Le grand oral. La présidente de France Télévisions, Delphine Ernotte, était auditionnée ce mercredi par la commission des affaires culturelles de l'Assemblée nationale. À l'approche de l'ouverture des discussions autour de la trajectoire pluriannuelle de financement du groupe public, la présidente estime avoir donné les gages suffisants au législateur pour avoir les coudées franches.
Dans son propos liminaire, Delphine Ernotte a rappelé que l'ensemble des priorités éditoriales de France Télévisions, fixées par le plan stratégique de 2018, ont été respectées "en intégralité". Et ce, "dans un contexte budgétaire extrêmement contraint". "Sur la période", a-t-elle affirmé, "nos crédits ont diminué de 190 millions d'euros et en prenant en compte l'inflation, qui n'est pas neutre, et le déploiement sur le numérique, l'effort total représente 400 millions d'euros".
Pour compenser, des "projets structurants", tels que la fusion des rédactions, la fusion des chaînes avec désormais une direction des antennes et des programmes unique, ont été menés, permettant "des gains de productivité", a-t-elle expliqué. La baisse des effectifs - "- 1.500 équivalent temps plein (ETP) sur une base de départ de 10.000 ETP" - a aussi permis de faire des économies. Résultat : "France Télévisions coûte aujourd'hui pour la collectivité 560 millions d'euros de moins qu'il y a dix ans", a commenté Delphine Ernotte, pour qui la coupe est pleine.
"Je plaide pour que les discussions (à venir, ndlr) prennent en compte ces efforts étant donné les missions qui sont les nôtres. On ne peut pas continuer à baisser les effectifs et le budget, soyons clair", a-t-elle affirmé face aux députés, estimant, "très inconfortable" le fait "de ne pas connaître son budget à deux ans des Jeux olympiques et paralympiques de Paris 2024", un événement dont France Télévisions est le diffuseur officiel.
Et Delphine Ernotte d'enfoncer le clou dans un deuxième temps. La présidente du groupe public "doit trouver 45 millions d'euros" pour boucler le budget 2023. En effet, la hausse de la dotation publique actuellement prévue au projet de loi de finances, de 23,7 millions d'euros (+1%) à 2,431 milliards d'euros, "ne couvre pas tout", a-t-elle ajouté. "Vous dire là tout de suite où je vais les trouver, je n'en sais rien. Mais ce qui est sûr, c'est que je vais les trouver sur les programmes. Je ne vois pas où je vais les trouver ailleurs, et c'est un peu un crève-coeur", s'est-elle désolée sans préciser le nom des programmes qui pourraient être impactés par la mesure. "On arrive à un étiage, on ne peut plus faire des économies", a poursuivi Delphine Ernotte, avant de prédire un "exercice 2023 extrêmement compliqué".

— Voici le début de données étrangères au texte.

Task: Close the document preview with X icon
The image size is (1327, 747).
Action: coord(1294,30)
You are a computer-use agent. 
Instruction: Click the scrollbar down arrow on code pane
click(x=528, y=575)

Sur le plan éditorial, il sera consacré à "la transformation de l'information avec la régionalisation des JT" de France 3 et à la préparation des Jeux olympiques et paralympiques de Paris 2024.

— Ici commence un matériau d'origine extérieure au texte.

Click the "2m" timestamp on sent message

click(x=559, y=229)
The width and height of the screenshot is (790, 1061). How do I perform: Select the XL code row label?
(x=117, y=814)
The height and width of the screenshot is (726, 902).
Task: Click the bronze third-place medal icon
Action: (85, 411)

Interrogée enfin sur le mode de financement de l'audiovisuel public, après la suppression de la contribution audiovisuelle (redevance), Delphine Ernotte a plaidé en faveur d'un dispositif qui "ne soit pas aléatoire, n'ait pas de régulation infra-annuelle" et donne "une assurance suffisante sur les années qui viennent". Et égratigné l'option de la budgétisation, qui semblerait tenir la corde pour remplacer à l'horizon 2025 le financement via une part de la TVA.

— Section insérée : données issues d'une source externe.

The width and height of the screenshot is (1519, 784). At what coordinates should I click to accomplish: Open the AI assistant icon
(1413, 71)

"La part de TVA versus la budgétisation, c'est beaucoup mieux, déjà. La budgétisation pure et simple, c'est ce qu'ont voulu les pays qui ont voulu privatiser, comme une partie de cette assemblée le souhaite (avec un geste en direction de la députée RN, Caroline Parmentier, ndlr), l'audiovisuel public. Ça a très bien fonctionné. Ils ont budgétisé, ils ont coupé par deux les budgets, les services publics sont exsangues", a-t-elle conclu.